This project focuses on Native Language Identification and Author Profiling from English text. Its main method is raw transformer-based encoders, however in some examples it leverages Convolutional Neural Networks (CNNs) alongside encoder-based models in a hybrid architecture to capture both local patterns and global contextual features. The system is designed to analyze linguistic traits and writing style, enabling accurate prediction of an author’s native language, age, gender and other traits.
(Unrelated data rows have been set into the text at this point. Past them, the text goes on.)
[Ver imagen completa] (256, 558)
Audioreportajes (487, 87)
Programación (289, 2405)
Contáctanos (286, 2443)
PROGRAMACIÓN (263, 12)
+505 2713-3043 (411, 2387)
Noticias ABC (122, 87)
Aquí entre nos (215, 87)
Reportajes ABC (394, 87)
It serves as a approachable framework for training, and later, experimenting with fined tuned models on set classification tasks.
.
├── App/ # How to run it yourself in a Nutshell
│ └── ...
├── Assets/ # Images, Screenshots, Scripts used to plot data
│ └── ...
├── Testing/ # Evaluation scripts, notebooks, and test runs of models
│ └── ...
├── Training/ # Everything related to model training
│ └── ...
└── README.md
App/
├── ModelWrapper/ # Classes for easy loading and running different models
└── RunModels/ # Notebooks that allow you to play around with model predictions
- Model Wrappers allows for quick loading of models from the project folders.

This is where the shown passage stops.